Quels changements depuis le 1er Janvier 2017 ?

La loi n°2016-1547 du 18 novembre 2016, entrée en vigueur le 1er janvier 2017, a modifié en profondeur la procédure de divorce par consentement mutuel.

En effet, depuis le 1er janvier 2017, le divorce par consentement mutuel est un divorce contractuel, qui supprime l’intervention du juge et implique que chacun des époux soit assisté par son propre avocat. Ce nouveau divorce s’illustre par une convention prenant la forme d’un acte sous signature privée contresigné par deux avocats et déposé au rang des minutes d’un notaire.

Ce nouveau divorce est possible si vous êtes d’accord, avec votre époux, sur le fait de divorce et sur l’ensemble des conséquences du divorce (résidence de(s) enfant(s), pension alimentaire, prestation compensatoire, domicile conjugal…).

Dans quels cas l’intervention du juge est-elle obligatoire ?

Il est exclu lorsque vos enfants mineurs souhaitent être entendus par le juge (article 229-2 du code civil) et lorsque l’un de vous fait l’objet d’une mesure de protection (article 249-4 du code civil). Dans un tel cas, la saisine du juge est obligatoire.

Après un premier rendez-vous permettant de comprendre vos attentes, l’avocat prend attache auprès de l’avocat adverse dans le but de trouver un accord et en vue de préparer l’élaboration de votre convention de divorce.

Le rôle de l’avocat dans la procédure de divorce par consentement mutuel

Au cours de cette phase de préparation, l’avocat sera à votre écoute en vue de répondre au mieux à vos attentes, tout en vous conseillant de manière adaptée. Chaque échange permettra de travailler avec vous sur l’élaboration de la convention de divorce, afin de prendre en compte vos intérêts et ceux de vos éventuels enfants. Ce travail se fera par de multiples échanges avec l’avocat adverse, assurant ainsi, l’entente sur les modalités du divorce, tels que la résidence de vos enfants, le domicile conjugal ou encore sur le partage de vos biens.

Lorsque vous vous serez accordés sur les modalités de votre divorce, il appartiendra aux avocats de rédiger un projet de convention de divorce. Ce projet vous sera adressé par courrier recommandé avec accusé de réception.

A compter de la réception du projet de convention par chacun de vous, un délai de réflexion de 15 jours obligatoire court, durant lequel la convention de divorce ne pourra pas être signée. Ce n’est qu’à l’expiration de ce délai, qu’un rendez-vous de signature à quatre sera fixé. Chacun de vous conservera un exemplaire de la convention de divorce et un exemplaire supplémentaire sera déposé au rang des minutes d’un notaire en vue de son enregistrement.

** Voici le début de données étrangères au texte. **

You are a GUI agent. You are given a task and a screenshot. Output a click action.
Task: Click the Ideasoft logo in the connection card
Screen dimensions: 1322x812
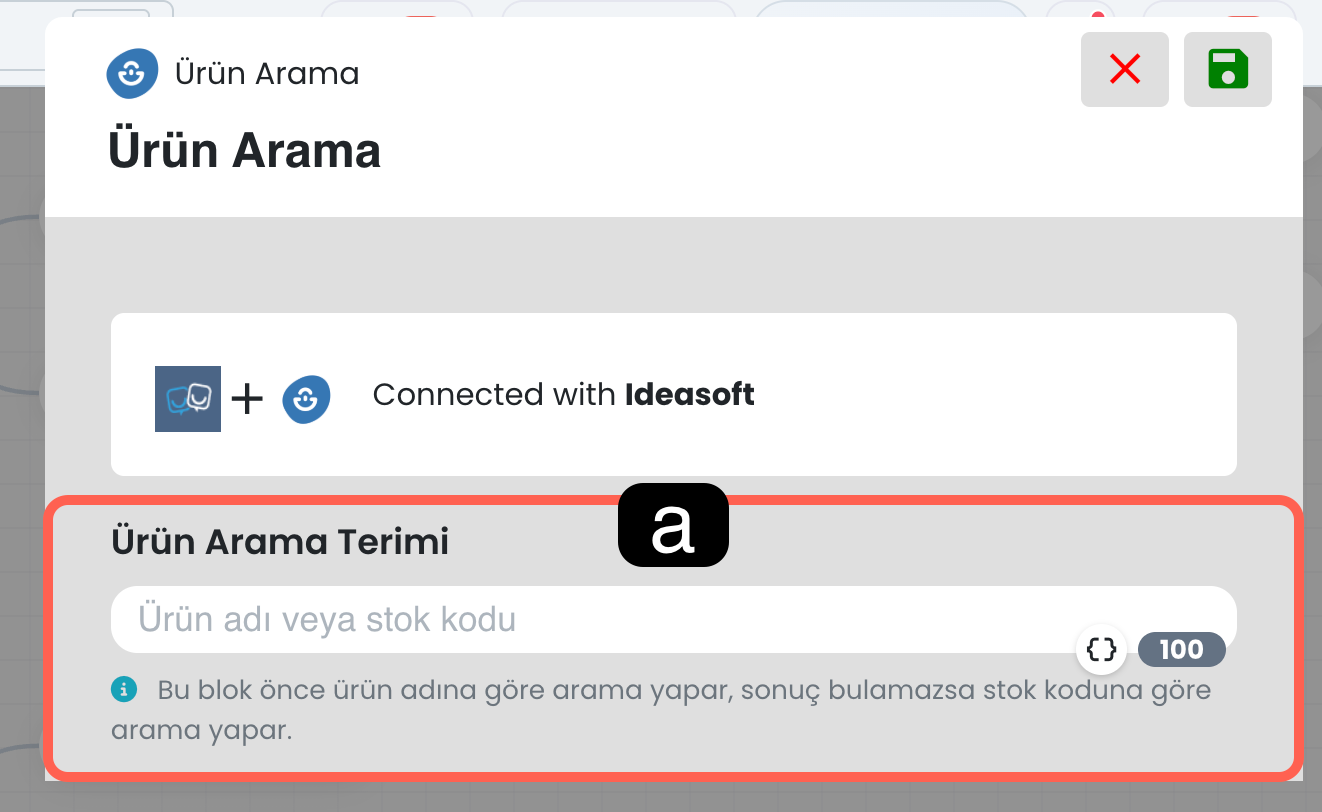point(306,398)
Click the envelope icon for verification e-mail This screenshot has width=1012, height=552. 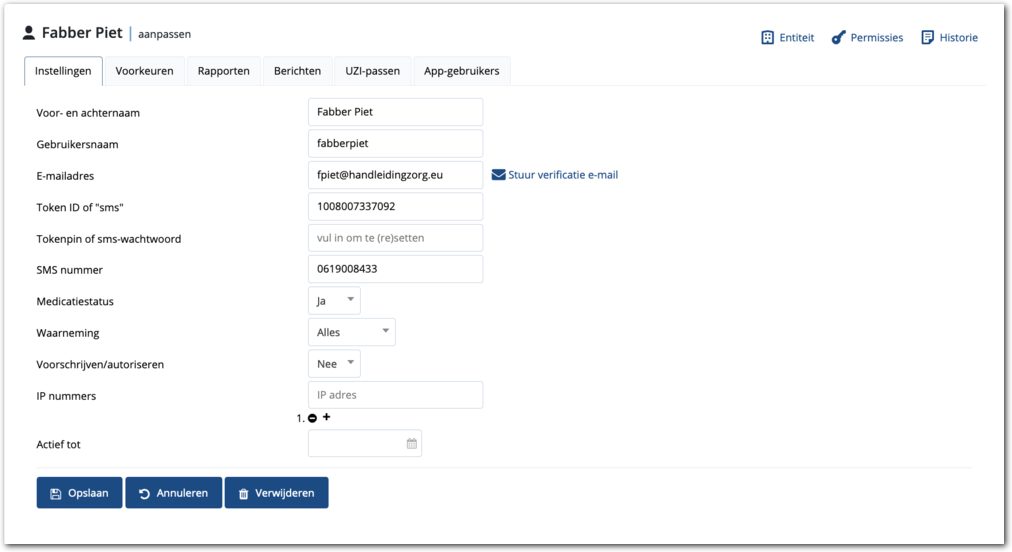tap(498, 175)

A réception, le notaire s’assurera seulement que la convention de divorce n’a pas été signée avant l’expiration du délai de 15 jours de réflexion. Toutefois, le notaire ne vérifiera pas la teneur de la convention, laquelle sera garantie par la présence des avocats. A l’issue de l’enregistrement, votre divorce deviendra officiel.

L’avocat le plus diligent prendra attache auprès de la Mairie du lieu de votre mariage et de votre naissance, afin de faire procéder aux formalités de transcription de votre divorce sur vos actes d’état civil (article 1147 du Code de procédure civile).